Having spent much of 2019 dealing with Dunedin Hospital’s still unfinished expansion of its intensive care unit, Dr Carr felt he needed those beds, and then some.
After obtaining permission to open stage 2 of the unit if need be, shipping in extra ventilation, and confirming gastroenterology recovery rooms and general surgery recovery rooms outside operating theatres could be made available, Dr Carr and his team were as ready as they could be.
"That would have taken us up to about 38-40 beds, which is not bad, given we are only actually resourced for 9-10 beds, so to nearly quadruple that was a really good effort."
As things turned out, all that capacity was not needed, but as southern case numbers grew and grew in late March Dr Carr was not to know that.
"Before our first patient with actual Covid we had a couple of patients come in with respiratory failure and a temperature who we were treating as presumed Covid, and that was incredibly useful because they afforded us an awful lot of learnings," he said.
"It turned out that when you are in a sealed room fully dressed in PPE (personal protective equipment) that it becomes very difficult to communicate with staff outside that room, so we got a baby monitor so we would speak to staff outside doing what we call running duties (fetching materials for clinicians as needed).
"The other thing we learned was how many staff you need to turn a patient.
"We had always known you need five minimum, but what you don’t think about is that each of those people have to go through the donning and doffing (of PPE) procedure and that takes about five minutes, so that’s 30 minutes of staff time in that alone, which is a huge drain on time and resources."
Eventually, the ICU accepted its first actual Covid-19 patient, Invercargill woman Jocelyn Finlayson.
In addition to the clinicians who treated and cared for her, one person was at her bedside permanently, and a second person was assigned if she became unstable.
In addition, a runner was always outside the room.
Staffing had to be adjusted accordingly, but with the country in lockdown and acute and elective demand having fallen right off, most of the ICU team would have dealt with Mrs Finlayson during her 19 days in hospital.
Her death on April 22 was an enormously sad moment for all concerned, Dr Carr said.
"The team went in with its eyes open.
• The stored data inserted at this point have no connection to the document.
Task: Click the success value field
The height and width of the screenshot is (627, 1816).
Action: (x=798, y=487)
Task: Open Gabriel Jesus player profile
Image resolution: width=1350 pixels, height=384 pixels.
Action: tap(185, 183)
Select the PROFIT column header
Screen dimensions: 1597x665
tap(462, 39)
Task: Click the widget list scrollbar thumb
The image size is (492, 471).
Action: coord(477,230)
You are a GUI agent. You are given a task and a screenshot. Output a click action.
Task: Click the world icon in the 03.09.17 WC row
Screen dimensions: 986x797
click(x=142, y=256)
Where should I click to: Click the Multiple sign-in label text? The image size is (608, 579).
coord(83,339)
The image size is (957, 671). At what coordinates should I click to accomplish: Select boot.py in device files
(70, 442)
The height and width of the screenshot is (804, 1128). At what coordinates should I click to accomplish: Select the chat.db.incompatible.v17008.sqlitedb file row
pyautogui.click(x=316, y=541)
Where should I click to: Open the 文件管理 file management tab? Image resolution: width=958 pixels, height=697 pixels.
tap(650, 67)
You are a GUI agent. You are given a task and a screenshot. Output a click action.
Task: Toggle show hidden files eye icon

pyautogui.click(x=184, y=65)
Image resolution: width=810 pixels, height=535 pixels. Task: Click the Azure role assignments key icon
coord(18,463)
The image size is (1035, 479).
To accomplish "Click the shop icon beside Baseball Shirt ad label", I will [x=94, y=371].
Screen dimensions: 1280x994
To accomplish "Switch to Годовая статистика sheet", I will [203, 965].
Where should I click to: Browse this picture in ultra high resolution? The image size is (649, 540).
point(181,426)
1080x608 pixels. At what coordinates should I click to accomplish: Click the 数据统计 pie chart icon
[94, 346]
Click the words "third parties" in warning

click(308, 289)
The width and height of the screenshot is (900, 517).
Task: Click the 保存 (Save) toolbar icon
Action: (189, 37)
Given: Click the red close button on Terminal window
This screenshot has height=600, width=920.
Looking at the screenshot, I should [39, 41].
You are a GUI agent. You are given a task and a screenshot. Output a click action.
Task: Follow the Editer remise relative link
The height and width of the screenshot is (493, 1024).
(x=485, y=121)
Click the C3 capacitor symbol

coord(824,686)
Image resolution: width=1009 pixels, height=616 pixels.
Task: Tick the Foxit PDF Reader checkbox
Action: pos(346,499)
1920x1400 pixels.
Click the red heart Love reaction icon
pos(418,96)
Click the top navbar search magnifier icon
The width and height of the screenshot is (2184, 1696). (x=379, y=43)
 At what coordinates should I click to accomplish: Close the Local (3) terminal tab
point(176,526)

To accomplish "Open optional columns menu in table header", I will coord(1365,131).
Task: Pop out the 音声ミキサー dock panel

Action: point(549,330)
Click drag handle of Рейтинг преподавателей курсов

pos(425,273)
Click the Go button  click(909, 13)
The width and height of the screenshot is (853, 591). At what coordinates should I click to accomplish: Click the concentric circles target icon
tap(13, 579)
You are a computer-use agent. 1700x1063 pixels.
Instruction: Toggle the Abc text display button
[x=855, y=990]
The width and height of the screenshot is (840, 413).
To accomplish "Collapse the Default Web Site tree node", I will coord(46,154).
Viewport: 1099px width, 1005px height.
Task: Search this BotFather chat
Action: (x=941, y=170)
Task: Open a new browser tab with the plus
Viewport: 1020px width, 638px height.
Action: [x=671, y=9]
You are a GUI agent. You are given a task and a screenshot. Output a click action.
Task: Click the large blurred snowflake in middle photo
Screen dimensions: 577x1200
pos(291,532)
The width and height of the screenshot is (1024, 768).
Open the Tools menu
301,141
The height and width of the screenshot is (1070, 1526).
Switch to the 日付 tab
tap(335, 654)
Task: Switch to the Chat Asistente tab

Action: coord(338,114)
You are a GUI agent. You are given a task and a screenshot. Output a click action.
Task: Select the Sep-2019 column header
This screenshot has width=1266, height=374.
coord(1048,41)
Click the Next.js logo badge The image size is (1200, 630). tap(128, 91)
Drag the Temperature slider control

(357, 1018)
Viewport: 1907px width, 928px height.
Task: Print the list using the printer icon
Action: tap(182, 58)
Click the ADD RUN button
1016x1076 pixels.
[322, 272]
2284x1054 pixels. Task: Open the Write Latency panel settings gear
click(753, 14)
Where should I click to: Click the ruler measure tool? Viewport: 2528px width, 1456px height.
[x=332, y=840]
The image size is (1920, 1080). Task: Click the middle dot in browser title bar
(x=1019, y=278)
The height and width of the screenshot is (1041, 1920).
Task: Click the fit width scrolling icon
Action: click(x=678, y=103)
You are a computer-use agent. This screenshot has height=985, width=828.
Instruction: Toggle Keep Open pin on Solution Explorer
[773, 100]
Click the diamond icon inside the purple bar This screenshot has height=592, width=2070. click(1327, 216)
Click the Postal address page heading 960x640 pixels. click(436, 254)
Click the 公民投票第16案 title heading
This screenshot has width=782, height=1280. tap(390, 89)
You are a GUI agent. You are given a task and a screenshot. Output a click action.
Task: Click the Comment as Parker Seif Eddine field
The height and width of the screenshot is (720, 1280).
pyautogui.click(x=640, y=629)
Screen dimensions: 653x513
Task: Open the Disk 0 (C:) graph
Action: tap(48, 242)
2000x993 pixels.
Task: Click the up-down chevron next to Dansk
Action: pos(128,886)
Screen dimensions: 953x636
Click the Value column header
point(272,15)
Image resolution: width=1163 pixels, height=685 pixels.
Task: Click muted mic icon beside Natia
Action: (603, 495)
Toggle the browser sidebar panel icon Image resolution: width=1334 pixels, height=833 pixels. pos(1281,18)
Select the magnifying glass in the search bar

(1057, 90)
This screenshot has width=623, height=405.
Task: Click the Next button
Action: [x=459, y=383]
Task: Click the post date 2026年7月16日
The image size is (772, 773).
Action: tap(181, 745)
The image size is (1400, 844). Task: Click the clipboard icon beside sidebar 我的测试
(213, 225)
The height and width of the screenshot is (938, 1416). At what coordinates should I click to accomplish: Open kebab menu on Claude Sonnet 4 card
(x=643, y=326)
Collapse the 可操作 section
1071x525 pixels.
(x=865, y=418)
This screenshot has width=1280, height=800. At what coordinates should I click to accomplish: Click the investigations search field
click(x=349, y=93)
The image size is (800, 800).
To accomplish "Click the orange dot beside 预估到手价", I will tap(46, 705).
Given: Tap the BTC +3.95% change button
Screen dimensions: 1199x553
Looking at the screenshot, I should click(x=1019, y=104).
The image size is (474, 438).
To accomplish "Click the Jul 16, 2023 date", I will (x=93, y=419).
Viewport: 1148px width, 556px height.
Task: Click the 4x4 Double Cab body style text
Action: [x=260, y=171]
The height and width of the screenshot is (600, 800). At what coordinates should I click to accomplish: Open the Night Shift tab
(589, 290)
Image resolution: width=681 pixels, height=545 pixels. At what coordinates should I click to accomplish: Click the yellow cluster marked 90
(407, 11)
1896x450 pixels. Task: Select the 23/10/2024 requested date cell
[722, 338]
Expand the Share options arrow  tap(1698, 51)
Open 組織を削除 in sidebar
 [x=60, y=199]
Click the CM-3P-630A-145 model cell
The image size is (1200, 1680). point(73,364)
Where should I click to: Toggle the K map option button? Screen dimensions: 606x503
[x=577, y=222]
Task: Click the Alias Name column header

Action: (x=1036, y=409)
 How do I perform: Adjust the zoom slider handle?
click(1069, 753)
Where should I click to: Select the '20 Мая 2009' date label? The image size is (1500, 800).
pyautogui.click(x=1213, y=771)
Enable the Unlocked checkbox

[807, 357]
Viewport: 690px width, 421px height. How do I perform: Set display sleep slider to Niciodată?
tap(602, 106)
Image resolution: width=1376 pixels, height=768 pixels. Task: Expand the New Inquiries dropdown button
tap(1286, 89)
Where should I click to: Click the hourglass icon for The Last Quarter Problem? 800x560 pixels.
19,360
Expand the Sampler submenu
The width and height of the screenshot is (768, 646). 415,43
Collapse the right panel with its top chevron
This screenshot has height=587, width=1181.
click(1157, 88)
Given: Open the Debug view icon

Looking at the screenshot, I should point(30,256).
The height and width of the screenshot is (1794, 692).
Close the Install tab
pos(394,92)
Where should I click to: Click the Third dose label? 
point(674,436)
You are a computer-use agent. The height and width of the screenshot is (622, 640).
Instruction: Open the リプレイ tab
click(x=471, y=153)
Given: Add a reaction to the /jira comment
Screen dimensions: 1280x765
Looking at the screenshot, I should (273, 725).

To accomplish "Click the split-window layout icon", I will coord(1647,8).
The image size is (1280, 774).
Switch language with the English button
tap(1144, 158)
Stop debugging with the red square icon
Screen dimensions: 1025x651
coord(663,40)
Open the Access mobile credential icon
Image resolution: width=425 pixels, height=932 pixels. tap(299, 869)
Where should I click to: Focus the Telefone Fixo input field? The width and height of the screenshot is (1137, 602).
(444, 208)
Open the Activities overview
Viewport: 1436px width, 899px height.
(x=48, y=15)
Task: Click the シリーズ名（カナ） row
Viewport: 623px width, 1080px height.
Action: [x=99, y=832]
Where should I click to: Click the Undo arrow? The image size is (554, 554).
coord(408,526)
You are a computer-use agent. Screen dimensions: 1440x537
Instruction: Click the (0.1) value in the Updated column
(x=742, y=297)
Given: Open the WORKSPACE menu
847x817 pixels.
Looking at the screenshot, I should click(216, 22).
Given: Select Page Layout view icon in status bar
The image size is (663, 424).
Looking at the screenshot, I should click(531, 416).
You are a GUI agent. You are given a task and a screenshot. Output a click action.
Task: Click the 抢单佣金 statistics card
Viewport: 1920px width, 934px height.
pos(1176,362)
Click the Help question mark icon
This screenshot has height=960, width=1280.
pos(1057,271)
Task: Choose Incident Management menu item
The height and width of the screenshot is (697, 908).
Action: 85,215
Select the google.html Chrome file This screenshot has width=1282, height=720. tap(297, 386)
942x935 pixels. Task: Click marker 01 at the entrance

We had a meeting back in February-March where we looked at the mortality that was being seen in Italy and China, which was more than 50% of ventilated patients with Covid did not survive, although that has improved substantially since as we understood more.
"The staff were despondent that they had not been able to get the patient through to survival, but equally they had done a really good job, there had been no errors we could find in our care ... my impression is that while clearly there was disappointment, the team felt that they had done the very best they could."
Dr Carr and his team remain ready to handle any resurgence of cases in the South.
He is quick to give credit to health workers throughout the province whose efforts have meant the ICU unit and its stand-by capacity have not been needed more often.
"Things could still get very much worse here, we mustn't get complacent ... but it’s a whole team game, and the staff in the CBACs, the staff in the ED, the staff in the ward, the porters, the nurses, the executive organising committee, have been enormous.
"We were very fortunate."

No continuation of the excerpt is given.